- [Excerpted text]

◇ ◇ ◇

Fortunately, like I said, I got a sponsor who showed me that they actually the traditions are important. And you staying for that business meeting and trying to make it a better place, more unified place by understanding what's going on is what you should be doing, not running away.
Yeah, I haven't had it. I haven't ever had an experience like that since then. So and it that was by far the worst, some of my worst group conscience experience. So, you know, it can always get better.
I
again, this concept also or the tradition, sorry, also reminds me of the other groups that were around before Alcoholics Anonymous that were helping and they were very successful. They had, I think one group had like 100,000 members at one time. And,
and this ties into some of the later traditions I'm going to talk about too, about what happened when they got very successful was I don't think I got bored or something. I think Bill talked about that in the beginning when he was writing traditions, being concerned that we would be overwhelmed by our success when a a got bigger and would forget to be responsible for it. And that's maybe what happened to these groups. But whatever it was, they started taking on
causes, personal pet projects, publicity things, going out and supporting certain political candidates.
And then they started fighting with each other and then they fell apart. And then they couldn't help any Alcoholics. And that's, and again, what all the traditions are there to kind of guard us against is that process of fighting with each other inside a A so that we fall apart.
The second tradition to that there's one ultimate authority in our a, a group. So loving God as he expresses himself in our group conscience and in that tradition.
Again, I don't want to paint Alcoholics Anonymous as a really controversial new organization, but I don't know. We tend to argue with each other. We just, I, I, I think I have, I've told people this before. I have an innate capacity to pick out another alcoholic just because we'll disagree and, and, and fight. I just naturally draw it out in people and they seem to draw it out in me. It could be a little unrecovered alcoholism,
but whatever it is, we tend to disagree a little bit and,
and this tradition comes very, very much into play in that case. That you, they always remember that it isn't me against you. It's not I'm right and you're wrong or you're right and I'm trying to battle you. That we're just, we're being guided by God and that God is the most important thing in our meetings and that we should try to do as the master would have us do. What would the right thing, what would the very best thing for Alcoholics Anonymous be? Sometimes that means making hard choices on things that we would like to do that we think are a good idea, but that may not be the best thing for all of a A
or may cause other groups to follow suit likewise, and could cause problems if everybody did it. So always thinking about other people
and remembering that God is the one that ultimately is guiding us. And
as one of my Home group members said once when we got into an adamant fight over changing the closing of our meeting, am I trying to do what's best or am I just trying to be right? Am I really trying to do what's best for a, A right now with whatever it is that I'm fighting for him? I just do. I just want to be right because I'll fight pretty hard if I want to be to be right. You know, I don't like being wrong.

◇ ◇ ◇

- [Supplied data]
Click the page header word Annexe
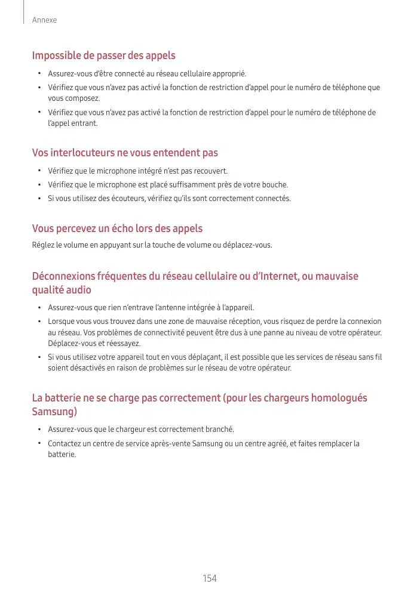(44, 20)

◇ ◇ ◇

- [Task instructions]
[1] Copy the passage of the talk on the traditions from "And then they started" up to and including "in that tradition.".
[2] List each of the things that, according to the talk on the traditions, the earlier groups started taking on before they fell apart.

- [Worked solutions]
[1]
And then they started fighting with each other and then they fell apart. And then they couldn't help any Alcoholics. And that's, and again, what all the traditions are there to kind of guard us against is that process of fighting with each other inside a A so that we fall apart.
The second tradition to that there's one ultimate authority in our a, a group. So loving God as he expresses himself in our group conscience and in that tradition.

[2]
- Causes
- Personal pet projects
- Publicity things
- Going out and supporting certain political candidates